En 2021, l’Américain Mason Rothschild, fondateur d’un studio de création spécialisé dans le Web3, lance le NFT Baby Birkin à l’aide d’un artiste. Le succès est considérable puisque cette image d’un sac Hermès Birkin avec un fœtus à l’intérieur se vend la bagatelle de 23 500 $. Fort de cette réussite, les deux compères remettent le couvert avec le projet MetaBirkins, une collection de 100 NFT de ce mythique sac Birkin déclinée dans des coloris très variés. Selon les documents produits en justice par Hermès, la collection aurait rapporté plus d’un million de dollars à ses créateurs. Certaines de ces œuvres sont d’ailleurs toujours disponibles à la revente sur une plateforme spécialisée à des prix variant entre 5000 et 165 000 $. Problème, Hermès n’a jamais fourni d’autorisation.

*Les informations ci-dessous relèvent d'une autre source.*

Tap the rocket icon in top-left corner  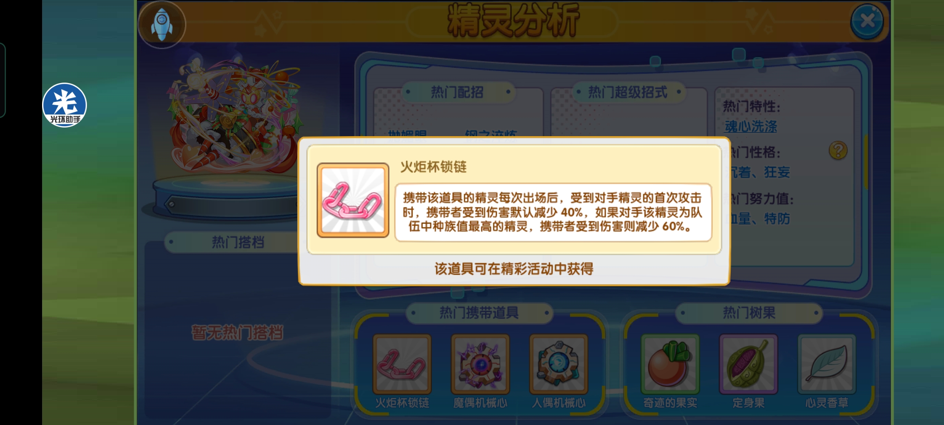(162, 24)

Une “belle journée pour les grandes marques”
N’y voyant pas l’hommage évoqué par l’artiste, la marque de luxe a alors riposté en 2022, exigeant l’arrêt du projet, la récupération du nom de domaine et une compensation financière. Mason Rothschild, de son vrai nom Sonny Estival, a ainsi été jugé coupable de trois chefs d’accusation : contrefaçon, dilution de marque et cybersquatting. Hermès avait à l’époque indiqué que la collection de Rothschild est “de nature à occasionner de la confusion et des erreurs d’interprétation dans l’esprit des acheteurs”. Après le verdict, un porte-parole a ajouté que la maison de luxe a “agi pour protéger les consommateurs et l’intégrité de sa marque”.

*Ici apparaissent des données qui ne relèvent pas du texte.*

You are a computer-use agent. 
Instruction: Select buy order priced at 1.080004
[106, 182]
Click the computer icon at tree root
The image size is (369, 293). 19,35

Non sans ironie, un des avocats de l’artiste a indiqué qu’il s’agissait d’une “belle journée pour les grandes marques [mais] terrible pour les artistes et le premier amendement”. Le créateur de MetaBirkins avait en effet invoqué la liberté d’expression définie par le premier amendement de la constitution des États-Unis pour justifier sa création et son bon droit de la commercialiser. Également évoquée, la sérigraphie d’Andy Warhol consacrée à la reproduction des boîtes de conserve Campbell, l’artiste n’ayant à l’époque pas demandé une quelconque autorisation à Campbell. Des arguments non retenus par le tribunal qui a estimé que la collection de sacs virtuels n’est pas une œuvre d’art, mais de la contrefaçon.